Perform simulation in each window

• 0.2 nm window

  • See PULL section in pull.02.mdp

pull-ngroups             = 2

pull-ncoords             = 1

pull-group1-name         = r_1

pull-group2-name         = r_2

pull-coord1-type         = umbrella

pull-coord1-geometry     = distance

pull-coord1-groups       = 1 2

pull-coord1-dim          = Y Y Y

pull-coord1-init         = 0.2              ; the equilibrium length of spring is 0.2 nm

pull-coord1-k            = 1000             ; spring constant in kJ/mol nm

• • Generate pull.02.tpr for gmx mdrun

    • gmx grompp -c 2.pdb -f pull.02.mdp -n pull.ndx -o pull.02.tpr -t state.cpt

      • -t state.cpt: use information from the check point file.

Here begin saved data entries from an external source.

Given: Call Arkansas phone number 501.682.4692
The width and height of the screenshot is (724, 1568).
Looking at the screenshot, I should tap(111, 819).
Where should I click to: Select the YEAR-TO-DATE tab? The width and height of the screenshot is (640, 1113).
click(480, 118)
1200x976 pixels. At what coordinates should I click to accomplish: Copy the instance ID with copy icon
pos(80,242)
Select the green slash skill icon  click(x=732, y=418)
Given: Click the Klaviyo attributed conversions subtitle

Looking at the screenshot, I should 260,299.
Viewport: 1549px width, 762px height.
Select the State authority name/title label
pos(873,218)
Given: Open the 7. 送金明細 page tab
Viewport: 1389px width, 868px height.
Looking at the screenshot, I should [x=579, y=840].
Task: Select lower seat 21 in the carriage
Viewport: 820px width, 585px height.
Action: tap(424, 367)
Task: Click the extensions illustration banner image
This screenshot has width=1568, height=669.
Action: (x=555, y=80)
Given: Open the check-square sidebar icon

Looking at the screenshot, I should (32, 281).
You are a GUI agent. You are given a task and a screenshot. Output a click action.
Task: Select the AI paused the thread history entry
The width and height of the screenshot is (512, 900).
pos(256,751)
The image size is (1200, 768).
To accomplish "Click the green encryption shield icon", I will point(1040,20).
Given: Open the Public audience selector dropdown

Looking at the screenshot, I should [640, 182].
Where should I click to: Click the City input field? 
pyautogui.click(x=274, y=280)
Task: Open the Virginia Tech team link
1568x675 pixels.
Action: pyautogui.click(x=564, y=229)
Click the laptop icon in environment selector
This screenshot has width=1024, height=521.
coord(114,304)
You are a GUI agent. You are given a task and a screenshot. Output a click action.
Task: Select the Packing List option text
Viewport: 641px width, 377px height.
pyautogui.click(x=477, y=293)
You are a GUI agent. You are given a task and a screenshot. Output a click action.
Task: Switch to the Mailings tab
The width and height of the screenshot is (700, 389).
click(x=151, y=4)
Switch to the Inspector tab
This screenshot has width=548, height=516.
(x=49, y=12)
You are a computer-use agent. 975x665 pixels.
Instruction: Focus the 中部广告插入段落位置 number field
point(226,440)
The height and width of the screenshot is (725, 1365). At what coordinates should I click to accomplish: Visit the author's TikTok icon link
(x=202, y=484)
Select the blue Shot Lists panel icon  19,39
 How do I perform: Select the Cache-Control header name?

  • Perform MDRUN for 1 ns

    • gmx mdrun -s pull.02.tpr -nt 4 -gpu_id 0 -cpi -noappend -deffnm pull.02 -nsteps 500000

      • pullx files contain the length of spring

      • pullf files contain the force on the spring (F = -kx)

      • CAUTION: If the initial distance between two pull groups is longer than the half the box size, mdrun will die returning corresponding error messages. 

        • In this case, one can rearrange the order of water molecules in the initial structure file using text editors such that the pull groups (the first and the second water molecules in this example) are close each other. Note that the order of appearance of water molecules will not change the MD simulation. 

  • Repeat same things for other windows

for i in 03 04 05 06 07 08 09 10

do

gmx grompp -c 2.pdb -f pull.$i.mdp -n pull.ndx -o pull.$i.tpr

gmx mdrun -s pull.$i.tpr -nt 4 -gpu_id 0 -cpi -noappend -deffnm pull.$i -nsteps 500000

done

Discussions

• How to estimate error?

  • gmx wham has bootstrap options.

  • More straightforward way is getting multiple results (or splitting simulation into multiple blocks) and calculate stardard errors.

• How can we tell if the Umbrella sampling is long enough?

  • For many real problems, very long simulations are necessary.

    • Keep continuing each window.

    • When you have multiple pullx files for a window, you need to combine them into a pullx file. For example, awk command.

    • Calculate gmx wham frequently.

      • If PMF converges (i.e., PMF does not change any more), quit.

      • Otherwise, keep simulating.

• Mean squared displacement (MSD) = 6D∆t

• gmx msd -f traj_comp.part0002.xtc -n rdf.xvg

Try different water models such as OPC, TIP4P etc.